- Activity
Transcribe each record as written.

▼▼▼

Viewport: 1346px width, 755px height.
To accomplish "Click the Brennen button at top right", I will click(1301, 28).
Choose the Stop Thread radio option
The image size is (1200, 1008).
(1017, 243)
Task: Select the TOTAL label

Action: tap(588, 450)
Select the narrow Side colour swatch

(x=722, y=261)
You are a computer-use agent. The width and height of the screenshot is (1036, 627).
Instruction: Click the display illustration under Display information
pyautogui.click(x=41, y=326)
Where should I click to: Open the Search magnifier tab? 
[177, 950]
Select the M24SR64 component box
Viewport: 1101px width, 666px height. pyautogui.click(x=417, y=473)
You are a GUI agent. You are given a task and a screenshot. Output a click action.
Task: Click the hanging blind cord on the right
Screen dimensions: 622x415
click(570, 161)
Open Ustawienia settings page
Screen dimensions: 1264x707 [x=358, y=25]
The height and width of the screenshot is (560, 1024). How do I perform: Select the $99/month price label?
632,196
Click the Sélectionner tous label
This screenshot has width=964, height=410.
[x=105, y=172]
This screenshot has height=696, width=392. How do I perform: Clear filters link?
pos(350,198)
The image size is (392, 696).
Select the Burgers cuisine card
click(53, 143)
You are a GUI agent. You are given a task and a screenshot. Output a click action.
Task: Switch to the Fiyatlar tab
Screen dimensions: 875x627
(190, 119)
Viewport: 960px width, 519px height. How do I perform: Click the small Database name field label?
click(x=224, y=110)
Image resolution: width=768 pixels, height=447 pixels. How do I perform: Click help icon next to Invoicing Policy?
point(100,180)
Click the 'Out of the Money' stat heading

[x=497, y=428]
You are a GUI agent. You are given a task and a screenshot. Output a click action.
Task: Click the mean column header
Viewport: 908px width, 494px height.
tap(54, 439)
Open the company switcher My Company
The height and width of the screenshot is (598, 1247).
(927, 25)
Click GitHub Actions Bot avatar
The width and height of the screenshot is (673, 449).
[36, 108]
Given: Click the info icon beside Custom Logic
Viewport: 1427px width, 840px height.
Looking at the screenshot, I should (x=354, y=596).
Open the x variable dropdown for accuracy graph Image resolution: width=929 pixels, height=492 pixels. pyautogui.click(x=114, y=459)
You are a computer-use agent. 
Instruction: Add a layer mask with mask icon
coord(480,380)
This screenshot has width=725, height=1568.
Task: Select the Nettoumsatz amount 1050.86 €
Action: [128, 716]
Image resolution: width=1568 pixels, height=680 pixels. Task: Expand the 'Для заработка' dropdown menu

▲▲▲

- Finished task
Viewport: 1346px width, 755px height.
To accomplish "Click the Brennen button at top right", I will click(1301, 28).
Choose the Stop Thread radio option
The image size is (1200, 1008).
(1017, 243)
Task: Select the TOTAL label

Action: tap(588, 450)
Select the narrow Side colour swatch

(x=722, y=261)
You are a computer-use agent. The width and height of the screenshot is (1036, 627).
Instruction: Click the display illustration under Display information
pyautogui.click(x=41, y=326)
Where should I click to: Open the Search magnifier tab? 
[177, 950]
Select the M24SR64 component box
Viewport: 1101px width, 666px height. pyautogui.click(x=417, y=473)
You are a GUI agent. You are given a task and a screenshot. Output a click action.
Task: Click the hanging blind cord on the right
Screen dimensions: 622x415
click(570, 161)
Open Ustawienia settings page
Screen dimensions: 1264x707 [x=358, y=25]
The height and width of the screenshot is (560, 1024). How do I perform: Select the $99/month price label?
632,196
Click the Sélectionner tous label
This screenshot has width=964, height=410.
[x=105, y=172]
This screenshot has height=696, width=392. How do I perform: Clear filters link?
pos(350,198)
The image size is (392, 696).
Select the Burgers cuisine card
click(53, 143)
You are a GUI agent. You are given a task and a screenshot. Output a click action.
Task: Switch to the Fiyatlar tab
Screen dimensions: 875x627
(190, 119)
Viewport: 960px width, 519px height. How do I perform: Click the small Database name field label?
click(x=224, y=110)
Image resolution: width=768 pixels, height=447 pixels. How do I perform: Click help icon next to Invoicing Policy?
point(100,180)
Click the 'Out of the Money' stat heading

[x=497, y=428]
You are a GUI agent. You are given a task and a screenshot. Output a click action.
Task: Click the mean column header
Viewport: 908px width, 494px height.
tap(54, 439)
Open the company switcher My Company
The height and width of the screenshot is (598, 1247).
(927, 25)
Click GitHub Actions Bot avatar
The width and height of the screenshot is (673, 449).
[36, 108]
Given: Click the info icon beside Custom Logic
Viewport: 1427px width, 840px height.
Looking at the screenshot, I should (x=354, y=596).
Open the x variable dropdown for accuracy graph Image resolution: width=929 pixels, height=492 pixels. pyautogui.click(x=114, y=459)
You are a computer-use agent. 
Instruction: Add a layer mask with mask icon
coord(480,380)
This screenshot has width=725, height=1568.
Task: Select the Nettoumsatz amount 1050.86 €
Action: [128, 716]
Image resolution: width=1568 pixels, height=680 pixels. Task: Expand the 'Для заработка' dropdown menu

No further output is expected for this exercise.